Put the items into a two-column CSV with the headers task and answer, one row per item. Begin at the line that has "You are a computer-use agent. This" and stop after the line that has "tap(399, 253)". Wrap each field in quotes and replace any line breaks with spaces.

----

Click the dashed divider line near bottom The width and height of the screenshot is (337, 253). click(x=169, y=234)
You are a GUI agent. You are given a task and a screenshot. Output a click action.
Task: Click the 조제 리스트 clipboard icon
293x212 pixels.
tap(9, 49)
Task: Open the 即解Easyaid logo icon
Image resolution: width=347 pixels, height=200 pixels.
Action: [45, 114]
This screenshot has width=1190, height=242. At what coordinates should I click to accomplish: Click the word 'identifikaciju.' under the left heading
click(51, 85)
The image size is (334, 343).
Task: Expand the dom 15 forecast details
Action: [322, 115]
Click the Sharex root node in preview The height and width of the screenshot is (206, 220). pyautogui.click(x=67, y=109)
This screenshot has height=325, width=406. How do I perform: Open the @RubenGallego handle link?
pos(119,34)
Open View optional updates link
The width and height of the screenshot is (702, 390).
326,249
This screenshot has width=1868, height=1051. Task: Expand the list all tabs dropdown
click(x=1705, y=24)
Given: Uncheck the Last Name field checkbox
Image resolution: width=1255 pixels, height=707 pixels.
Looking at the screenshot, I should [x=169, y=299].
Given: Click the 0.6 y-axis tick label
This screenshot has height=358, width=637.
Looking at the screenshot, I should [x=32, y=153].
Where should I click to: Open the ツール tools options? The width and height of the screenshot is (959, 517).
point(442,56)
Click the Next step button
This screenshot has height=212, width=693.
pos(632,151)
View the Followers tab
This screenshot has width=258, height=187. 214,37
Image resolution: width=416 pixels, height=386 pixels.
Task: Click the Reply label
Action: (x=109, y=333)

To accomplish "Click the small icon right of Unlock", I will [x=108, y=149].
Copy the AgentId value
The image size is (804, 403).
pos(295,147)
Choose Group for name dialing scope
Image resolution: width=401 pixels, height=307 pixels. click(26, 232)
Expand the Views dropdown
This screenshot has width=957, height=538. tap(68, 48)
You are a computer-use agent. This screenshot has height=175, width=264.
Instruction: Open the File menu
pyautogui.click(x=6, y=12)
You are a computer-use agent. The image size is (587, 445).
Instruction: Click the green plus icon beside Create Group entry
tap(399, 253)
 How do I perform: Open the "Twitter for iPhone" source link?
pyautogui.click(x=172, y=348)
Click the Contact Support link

----

### Output for this task
task,answer
"You are a computer-use agent. This screenshot has height=175, width=264. Instruction: Open the File menu","pyautogui.click(x=6, y=12)"
"You are a computer-use agent. The image size is (587, 445). Instruction: Click the green plus icon beside Create Group entry","tap(399, 253)"